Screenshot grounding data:
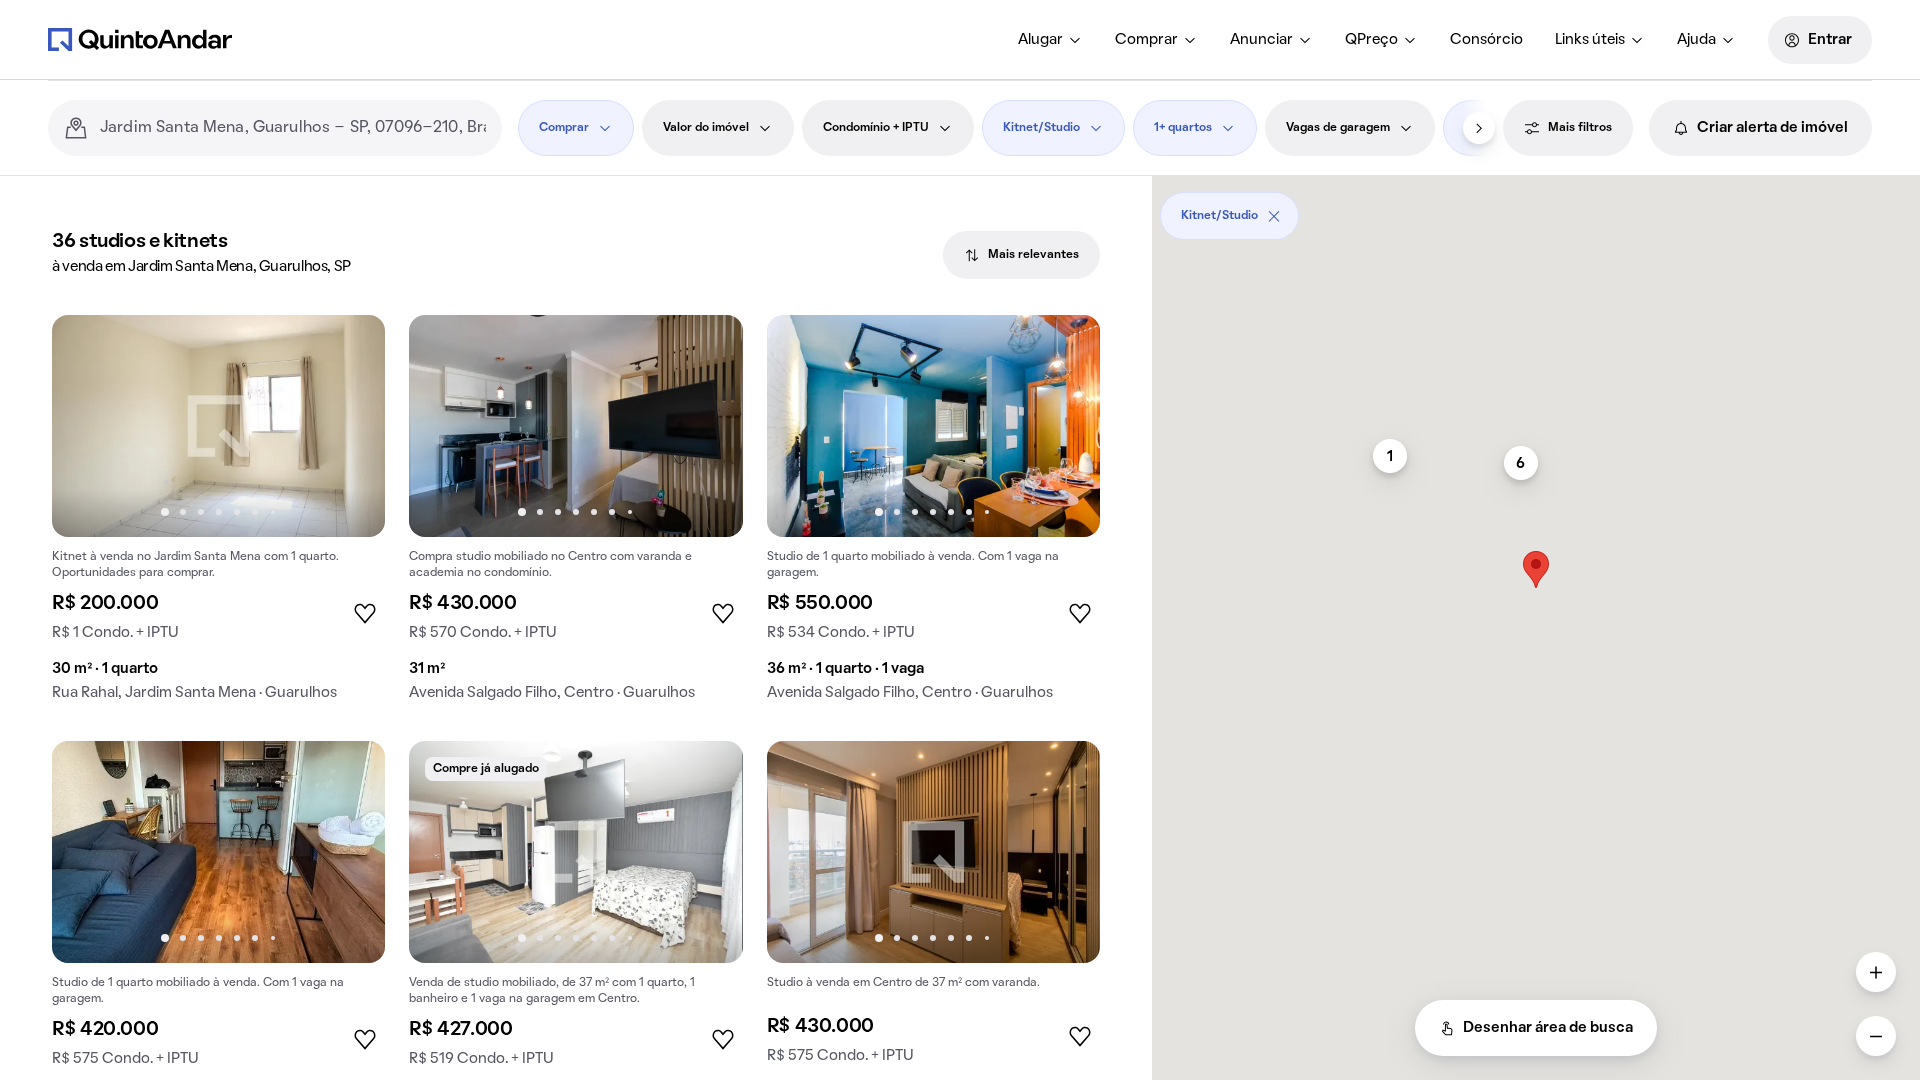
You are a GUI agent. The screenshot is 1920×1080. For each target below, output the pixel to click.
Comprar (1146, 40)
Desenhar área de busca (1548, 1028)
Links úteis (1590, 40)
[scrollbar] (1536, 208)
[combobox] (293, 128)
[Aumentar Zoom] (1876, 972)
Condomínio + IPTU (876, 128)
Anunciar (1261, 40)
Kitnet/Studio (1041, 128)
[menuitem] (1050, 40)
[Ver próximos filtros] (1479, 128)
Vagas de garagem (1338, 128)
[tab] (1021, 255)
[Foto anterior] (88, 426)
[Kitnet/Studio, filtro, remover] (1274, 216)
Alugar (1040, 40)
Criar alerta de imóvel (1772, 128)
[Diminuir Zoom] (1876, 1036)
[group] (218, 516)
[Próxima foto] (349, 426)
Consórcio (1486, 40)
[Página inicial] (140, 39)
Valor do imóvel (706, 128)
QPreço (1371, 40)
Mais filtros (1580, 128)
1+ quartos (1183, 128)
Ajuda (1696, 40)
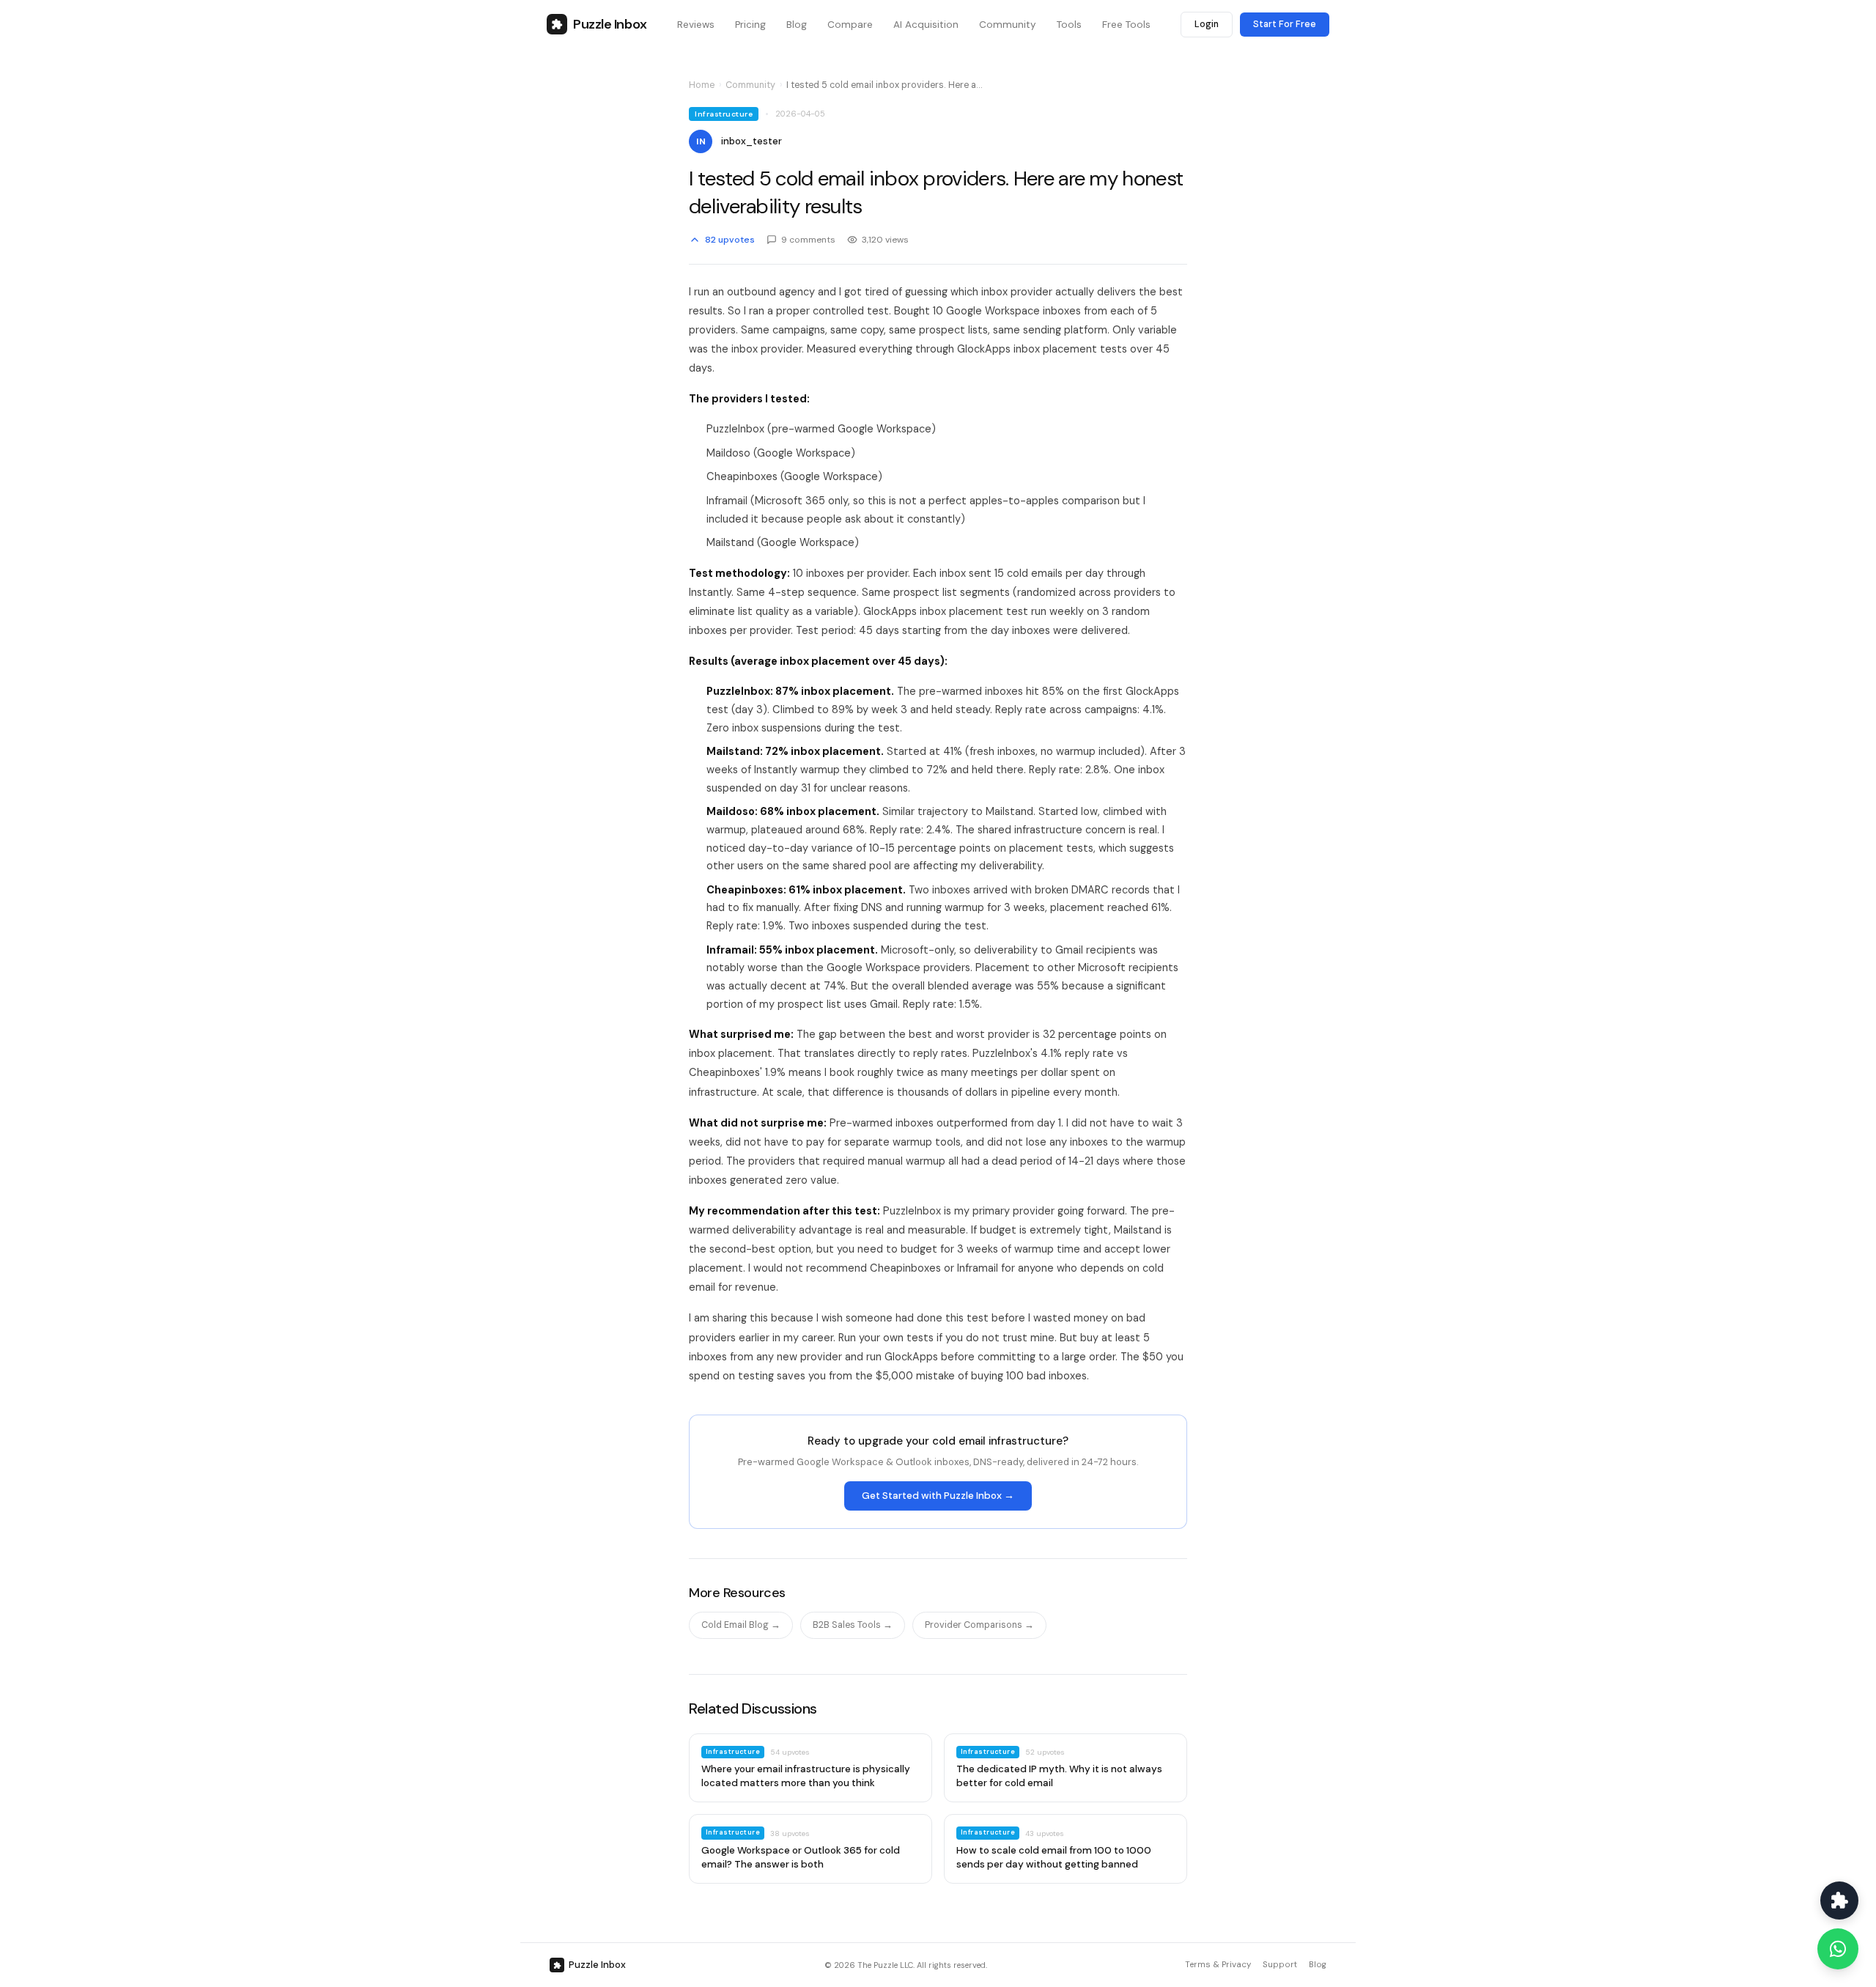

## [Work request]
Word for word, print all of the data; skip the pictures.

## [Response for this exercise]
You are a GUI agent. The screenshot is 1920×1080. For each target below, output the pixel to click.
Comprar (1146, 40)
Desenhar área de busca (1548, 1028)
Links úteis (1590, 40)
[scrollbar] (1536, 208)
[combobox] (293, 128)
[Aumentar Zoom] (1876, 972)
Condomínio + IPTU (876, 128)
Anunciar (1261, 40)
Kitnet/Studio (1041, 128)
[menuitem] (1050, 40)
[Ver próximos filtros] (1479, 128)
Vagas de garagem (1338, 128)
[tab] (1021, 255)
[Foto anterior] (88, 426)
[Kitnet/Studio, filtro, remover] (1274, 216)
Alugar (1040, 40)
Criar alerta de imóvel (1772, 128)
[Diminuir Zoom] (1876, 1036)
[group] (218, 516)
[Próxima foto] (349, 426)
Consórcio (1486, 40)
[Página inicial] (140, 39)
Valor do imóvel (706, 128)
QPreço (1371, 40)
Mais filtros (1580, 128)
1+ quartos (1183, 128)
Ajuda (1696, 40)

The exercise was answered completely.